Exercise details ▸ Nothing but text lines should be duplicated: start with the first line of the listing below and stop after the line holding "Soporte y Aprendizaje (166, 370)", omitting pictures.

***

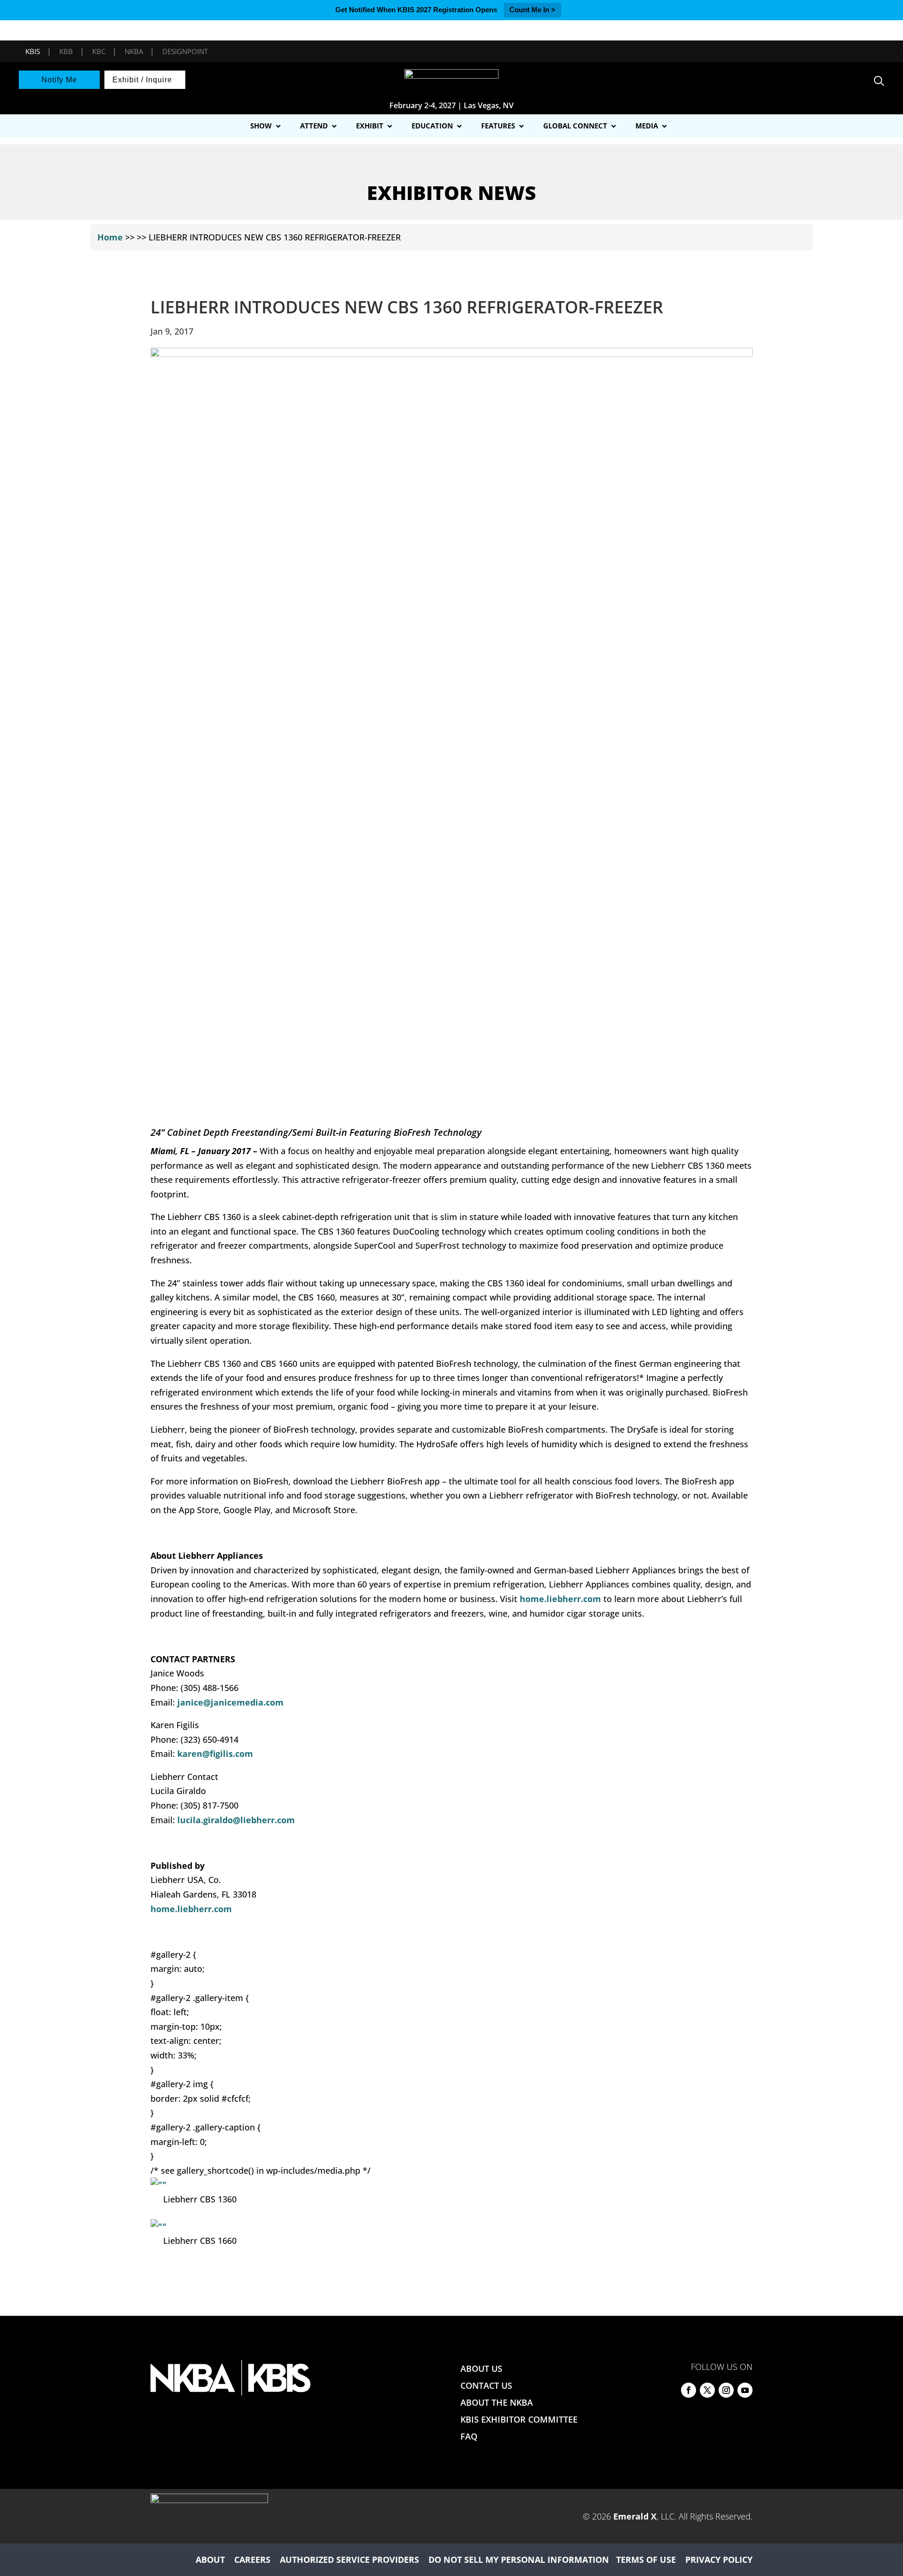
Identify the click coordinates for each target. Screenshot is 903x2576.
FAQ (468, 2436)
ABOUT (210, 2559)
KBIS (32, 51)
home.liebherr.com (560, 1598)
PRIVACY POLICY (718, 2559)
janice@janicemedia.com (230, 1702)
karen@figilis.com (215, 1753)
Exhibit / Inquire (142, 80)
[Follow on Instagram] (726, 2390)
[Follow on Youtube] (744, 2390)
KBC (98, 51)
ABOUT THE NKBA (496, 2402)
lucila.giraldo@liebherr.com (236, 1820)
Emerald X (635, 2516)
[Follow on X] (707, 2390)
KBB (66, 51)
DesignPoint (185, 51)
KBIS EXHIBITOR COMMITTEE (519, 2419)
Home (110, 237)
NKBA (134, 51)
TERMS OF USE (646, 2559)
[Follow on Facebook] (688, 2390)
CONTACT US (486, 2385)
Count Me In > (532, 10)
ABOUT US (481, 2368)
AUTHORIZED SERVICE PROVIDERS (349, 2559)
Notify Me (59, 80)
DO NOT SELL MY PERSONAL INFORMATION (518, 2559)
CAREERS (252, 2559)
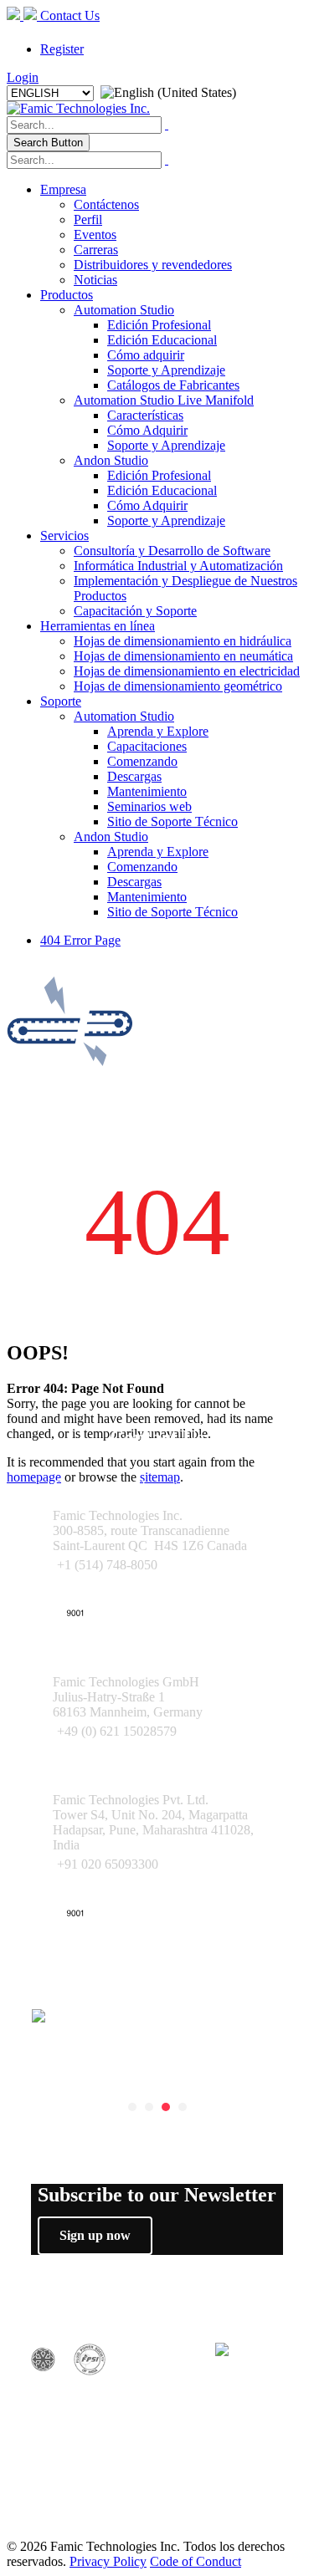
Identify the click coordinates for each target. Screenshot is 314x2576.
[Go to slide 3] (166, 2107)
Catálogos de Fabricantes (173, 385)
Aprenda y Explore (157, 731)
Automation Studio (124, 310)
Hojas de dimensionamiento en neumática (183, 656)
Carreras (96, 249)
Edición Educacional (162, 340)
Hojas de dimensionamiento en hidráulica (182, 641)
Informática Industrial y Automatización (178, 566)
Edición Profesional (159, 325)
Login (23, 77)
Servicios (64, 535)
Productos (66, 295)
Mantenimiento (147, 791)
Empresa (63, 189)
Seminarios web (149, 806)
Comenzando (142, 761)
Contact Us (68, 15)
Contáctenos (106, 204)
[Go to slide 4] (182, 2107)
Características (145, 415)
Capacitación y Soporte (135, 611)
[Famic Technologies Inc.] (78, 108)
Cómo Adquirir (147, 430)
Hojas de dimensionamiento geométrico (178, 686)
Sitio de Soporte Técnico (172, 821)
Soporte (60, 701)
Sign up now (95, 2235)
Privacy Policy (108, 2561)
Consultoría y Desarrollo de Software (172, 550)
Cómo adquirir (145, 355)
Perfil (88, 219)
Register (62, 49)
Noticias (95, 280)
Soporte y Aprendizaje (166, 370)
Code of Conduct (195, 2561)
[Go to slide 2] (149, 2107)
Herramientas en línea (97, 626)
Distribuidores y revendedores (153, 265)
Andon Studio (111, 460)
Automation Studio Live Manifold (164, 400)
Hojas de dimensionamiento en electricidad (187, 671)
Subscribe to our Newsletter (157, 2195)
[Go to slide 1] (132, 2107)
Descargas (134, 776)
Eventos (95, 234)
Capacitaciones (147, 746)
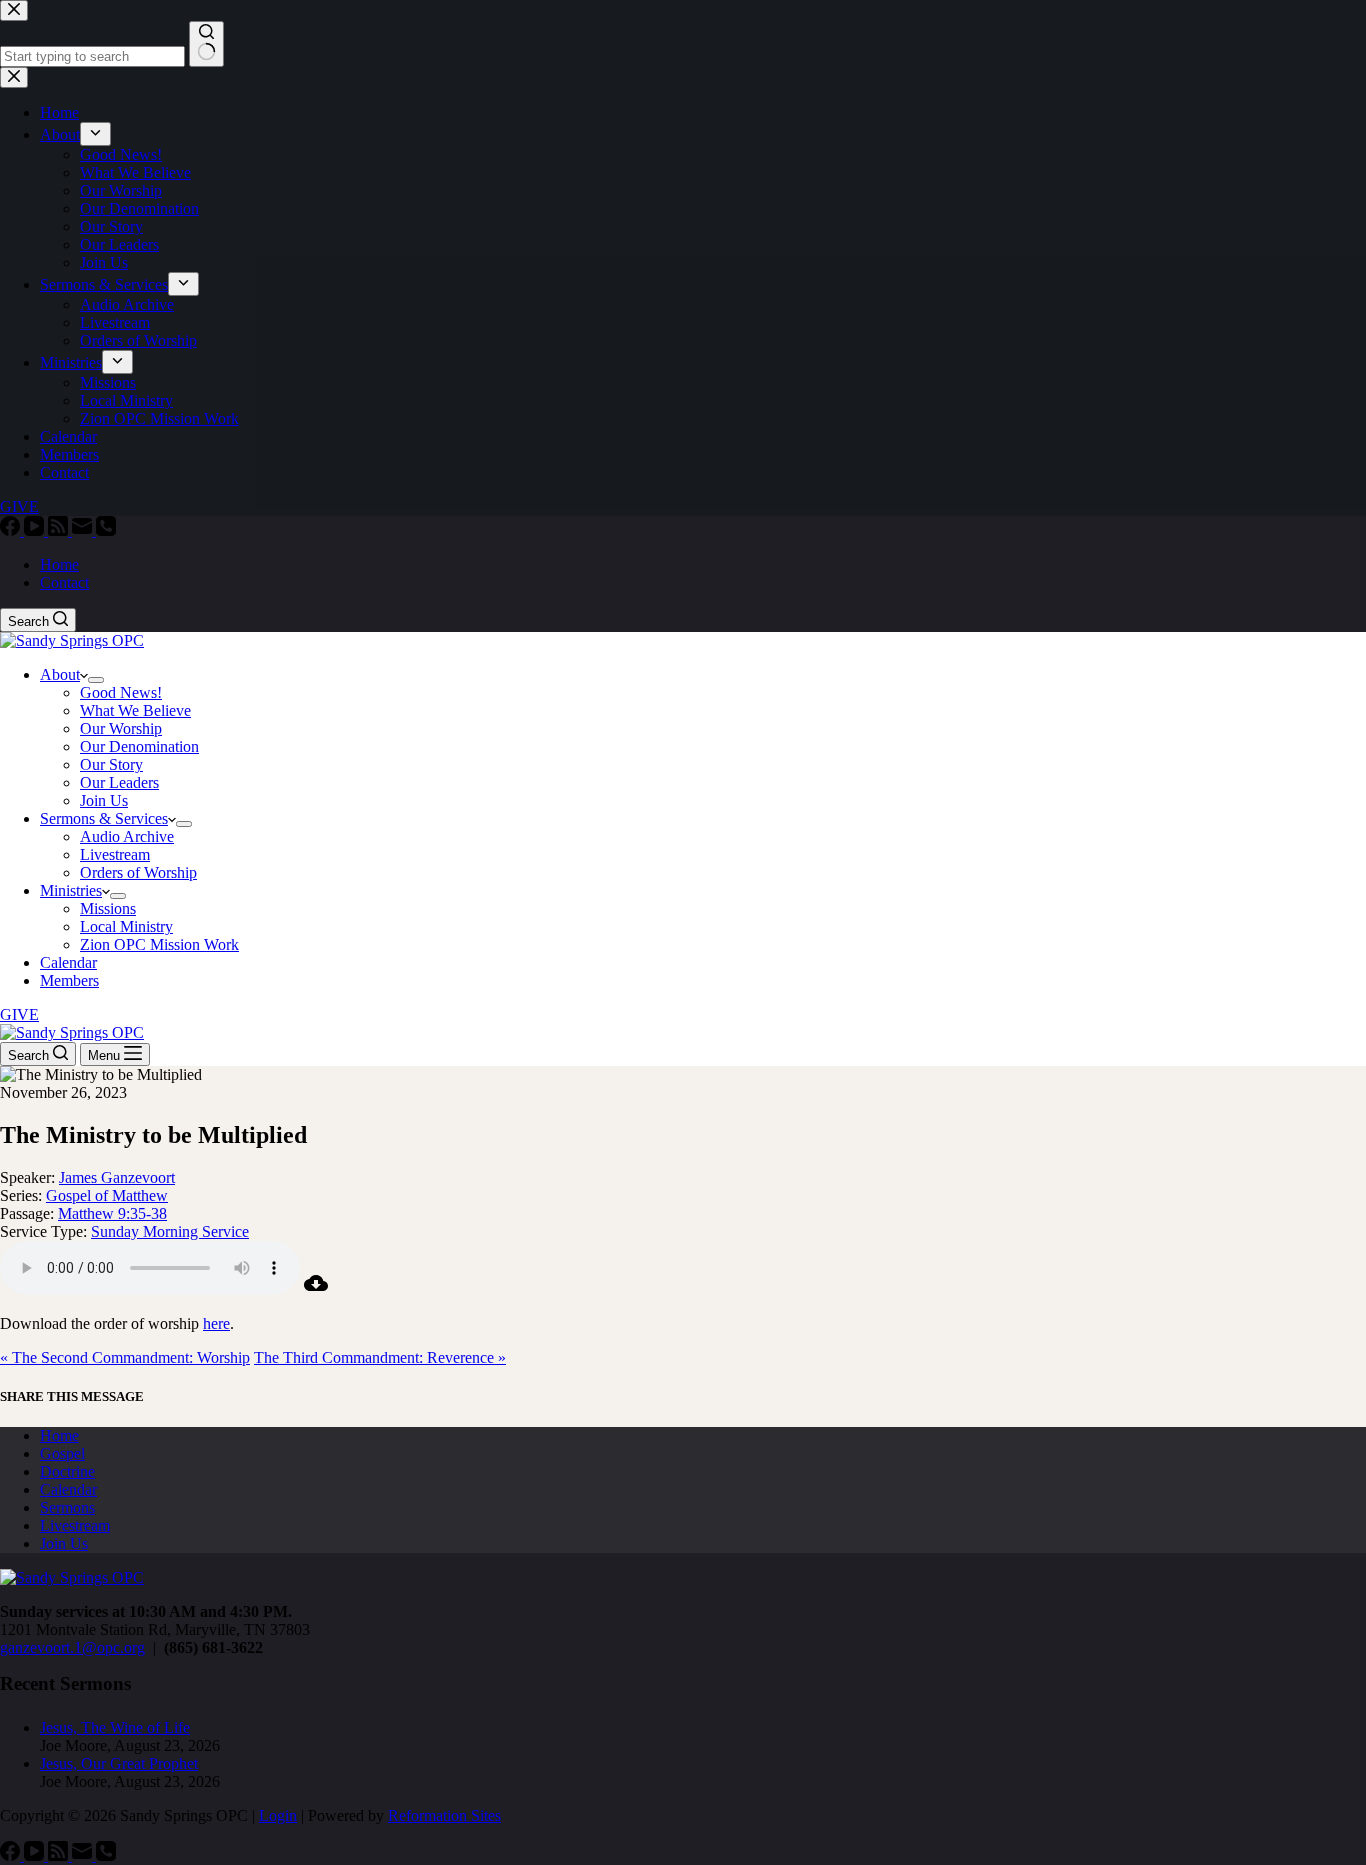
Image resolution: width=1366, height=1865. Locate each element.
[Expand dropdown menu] (96, 680)
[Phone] (106, 530)
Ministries (71, 890)
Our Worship (121, 728)
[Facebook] (12, 530)
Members (69, 980)
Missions (108, 908)
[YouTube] (36, 530)
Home (59, 564)
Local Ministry (126, 926)
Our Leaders (119, 782)
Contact (64, 582)
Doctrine (67, 1471)
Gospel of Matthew (107, 1195)
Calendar (68, 962)
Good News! (121, 692)
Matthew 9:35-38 (112, 1213)
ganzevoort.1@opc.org (72, 1647)
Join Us (104, 800)
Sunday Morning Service (170, 1231)
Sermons (67, 1507)
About (60, 674)
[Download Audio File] (316, 1289)
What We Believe (135, 710)
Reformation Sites (444, 1815)
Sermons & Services (104, 818)
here (216, 1323)
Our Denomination (139, 746)
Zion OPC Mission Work (159, 944)
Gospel (62, 1453)
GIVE (19, 1014)
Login (278, 1815)
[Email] (84, 530)
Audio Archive (127, 836)
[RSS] (60, 530)
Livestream (115, 854)
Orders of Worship (138, 872)
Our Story (111, 764)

***

Exercise result ▸
Identify the click coordinates for each target. Screenshot is 903x2576.
FAQ (468, 2436)
ABOUT (210, 2559)
KBIS (32, 51)
home.liebherr.com (560, 1598)
PRIVACY POLICY (718, 2559)
janice@janicemedia.com (230, 1702)
karen@figilis.com (215, 1753)
Exhibit / Inquire (142, 80)
[Follow on Instagram] (726, 2390)
[Follow on Youtube] (744, 2390)
KBC (98, 51)
ABOUT THE NKBA (496, 2402)
lucila.giraldo@liebherr.com (236, 1820)
Emerald X (635, 2516)
[Follow on X] (707, 2390)
KBB (66, 51)
DesignPoint (185, 51)
KBIS EXHIBITOR COMMITTEE (519, 2419)
Home (110, 237)
NKBA (134, 51)
TERMS OF USE (646, 2559)
[Follow on Facebook] (688, 2390)
CONTACT US (486, 2385)
Count Me In > (532, 10)
ABOUT US (481, 2368)
AUTHORIZED SERVICE PROVIDERS (349, 2559)
Notify Me (59, 80)
DO NOT SELL MY PERSONAL INFORMATION (518, 2559)
CAREERS (252, 2559)
Identify the click coordinates for each target. Screenshot is 314x2576.
[Go to slide 3] (166, 2107)
Catálogos de Fabricantes (173, 385)
Aprenda y Explore (157, 731)
Automation Studio (124, 310)
Hojas de dimensionamiento en neumática (183, 656)
Carreras (96, 249)
Edición Educacional (162, 340)
Hojas de dimensionamiento en hidráulica (182, 641)
Informática Industrial y Automatización (178, 566)
Edición Profesional (159, 325)
Login (23, 77)
Servicios (64, 535)
Productos (66, 295)
Mantenimiento (147, 791)
Empresa (63, 189)
Seminarios web (149, 806)
Comenzando (142, 761)
Contact Us (68, 15)
Contáctenos (106, 204)
[Go to slide 4] (182, 2107)
Características (145, 415)
Capacitación y Soporte (135, 611)
[Famic Technologies Inc.] (78, 108)
Cómo Adquirir (147, 430)
Hojas de dimensionamiento geométrico (178, 686)
Sitio de Soporte Técnico (172, 821)
Soporte (60, 701)
Sign up now (95, 2235)
Privacy Policy (108, 2561)
Consultoría y Desarrollo de Software (172, 550)
Cómo adquirir (145, 355)
Perfil (88, 219)
Register (62, 49)
Noticias (95, 280)
Soporte y Aprendizaje (166, 370)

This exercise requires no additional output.